◆ Directions ◆
Give every line from the entries that contains "info".

╔══

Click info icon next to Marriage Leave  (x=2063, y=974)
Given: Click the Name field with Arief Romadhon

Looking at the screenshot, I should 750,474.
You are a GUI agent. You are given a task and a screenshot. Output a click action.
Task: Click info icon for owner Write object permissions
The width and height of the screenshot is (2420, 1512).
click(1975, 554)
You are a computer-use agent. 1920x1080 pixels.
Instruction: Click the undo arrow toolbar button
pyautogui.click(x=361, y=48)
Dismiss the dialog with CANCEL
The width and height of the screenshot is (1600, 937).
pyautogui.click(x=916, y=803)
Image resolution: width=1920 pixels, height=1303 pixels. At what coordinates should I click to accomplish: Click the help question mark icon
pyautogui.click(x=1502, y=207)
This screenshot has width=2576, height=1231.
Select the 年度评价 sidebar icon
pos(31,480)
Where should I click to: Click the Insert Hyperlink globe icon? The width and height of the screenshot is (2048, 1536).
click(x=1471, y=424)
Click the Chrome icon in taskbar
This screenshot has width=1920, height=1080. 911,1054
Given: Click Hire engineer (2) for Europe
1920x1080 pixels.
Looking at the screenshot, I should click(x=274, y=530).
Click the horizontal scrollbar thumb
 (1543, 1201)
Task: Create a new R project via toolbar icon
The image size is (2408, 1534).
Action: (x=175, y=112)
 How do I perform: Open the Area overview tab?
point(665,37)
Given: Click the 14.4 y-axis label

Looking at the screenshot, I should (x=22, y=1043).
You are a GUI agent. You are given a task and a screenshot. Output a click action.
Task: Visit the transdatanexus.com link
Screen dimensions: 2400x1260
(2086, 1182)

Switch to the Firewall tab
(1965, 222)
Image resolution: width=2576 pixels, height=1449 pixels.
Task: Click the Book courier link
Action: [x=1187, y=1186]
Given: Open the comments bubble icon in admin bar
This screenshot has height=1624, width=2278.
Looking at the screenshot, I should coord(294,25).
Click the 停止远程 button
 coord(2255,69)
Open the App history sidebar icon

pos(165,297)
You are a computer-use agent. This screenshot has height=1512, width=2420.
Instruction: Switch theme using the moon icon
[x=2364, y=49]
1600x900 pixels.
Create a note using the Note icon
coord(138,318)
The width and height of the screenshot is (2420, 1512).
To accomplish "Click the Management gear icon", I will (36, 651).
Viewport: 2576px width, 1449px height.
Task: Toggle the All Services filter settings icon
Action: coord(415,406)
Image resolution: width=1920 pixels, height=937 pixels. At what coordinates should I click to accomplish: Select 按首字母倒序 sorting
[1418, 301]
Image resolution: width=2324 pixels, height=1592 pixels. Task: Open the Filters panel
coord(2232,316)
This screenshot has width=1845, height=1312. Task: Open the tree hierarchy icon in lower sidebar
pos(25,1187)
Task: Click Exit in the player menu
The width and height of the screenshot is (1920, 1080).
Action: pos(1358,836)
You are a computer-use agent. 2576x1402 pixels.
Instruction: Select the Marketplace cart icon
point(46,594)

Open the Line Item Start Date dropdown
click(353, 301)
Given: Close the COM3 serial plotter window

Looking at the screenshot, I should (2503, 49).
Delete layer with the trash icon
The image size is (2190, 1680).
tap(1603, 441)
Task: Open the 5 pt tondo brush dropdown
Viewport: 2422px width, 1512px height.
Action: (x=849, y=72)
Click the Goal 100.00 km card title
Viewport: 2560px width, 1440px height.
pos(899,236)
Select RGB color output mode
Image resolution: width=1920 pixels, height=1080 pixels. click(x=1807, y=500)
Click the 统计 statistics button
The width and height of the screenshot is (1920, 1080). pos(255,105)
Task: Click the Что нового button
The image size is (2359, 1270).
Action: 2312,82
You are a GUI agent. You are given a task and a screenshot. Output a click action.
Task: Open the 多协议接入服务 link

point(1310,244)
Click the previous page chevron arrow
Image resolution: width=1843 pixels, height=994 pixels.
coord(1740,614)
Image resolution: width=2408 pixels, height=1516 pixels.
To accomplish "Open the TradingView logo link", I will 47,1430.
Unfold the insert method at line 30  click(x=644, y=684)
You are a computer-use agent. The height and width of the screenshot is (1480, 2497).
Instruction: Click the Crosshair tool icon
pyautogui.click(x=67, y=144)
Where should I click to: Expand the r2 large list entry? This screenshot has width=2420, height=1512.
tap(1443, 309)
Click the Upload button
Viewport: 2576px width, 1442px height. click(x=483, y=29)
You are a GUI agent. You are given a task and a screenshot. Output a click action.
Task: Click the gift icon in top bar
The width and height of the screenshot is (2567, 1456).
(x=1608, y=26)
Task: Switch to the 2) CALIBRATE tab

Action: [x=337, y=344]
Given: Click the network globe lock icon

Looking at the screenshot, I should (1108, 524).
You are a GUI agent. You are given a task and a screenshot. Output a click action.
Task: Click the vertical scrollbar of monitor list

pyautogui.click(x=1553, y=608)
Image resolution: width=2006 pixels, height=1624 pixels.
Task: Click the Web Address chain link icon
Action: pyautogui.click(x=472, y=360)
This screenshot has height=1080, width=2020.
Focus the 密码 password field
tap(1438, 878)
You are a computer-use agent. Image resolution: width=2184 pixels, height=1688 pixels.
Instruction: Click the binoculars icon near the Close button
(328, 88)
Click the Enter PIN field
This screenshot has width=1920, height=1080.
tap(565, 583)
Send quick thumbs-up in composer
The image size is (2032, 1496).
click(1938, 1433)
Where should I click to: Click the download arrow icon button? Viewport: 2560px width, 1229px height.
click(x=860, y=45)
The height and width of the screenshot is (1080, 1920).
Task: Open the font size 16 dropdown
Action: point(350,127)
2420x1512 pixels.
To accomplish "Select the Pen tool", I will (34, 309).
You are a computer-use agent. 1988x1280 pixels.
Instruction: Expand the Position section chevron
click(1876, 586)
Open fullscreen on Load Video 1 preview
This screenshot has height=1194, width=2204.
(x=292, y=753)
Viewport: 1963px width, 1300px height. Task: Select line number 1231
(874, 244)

╚══

◆ Task output ◆
Click info icon next to Marriage Leave  (x=2063, y=974)
Task: Click info icon for owner Write object permissions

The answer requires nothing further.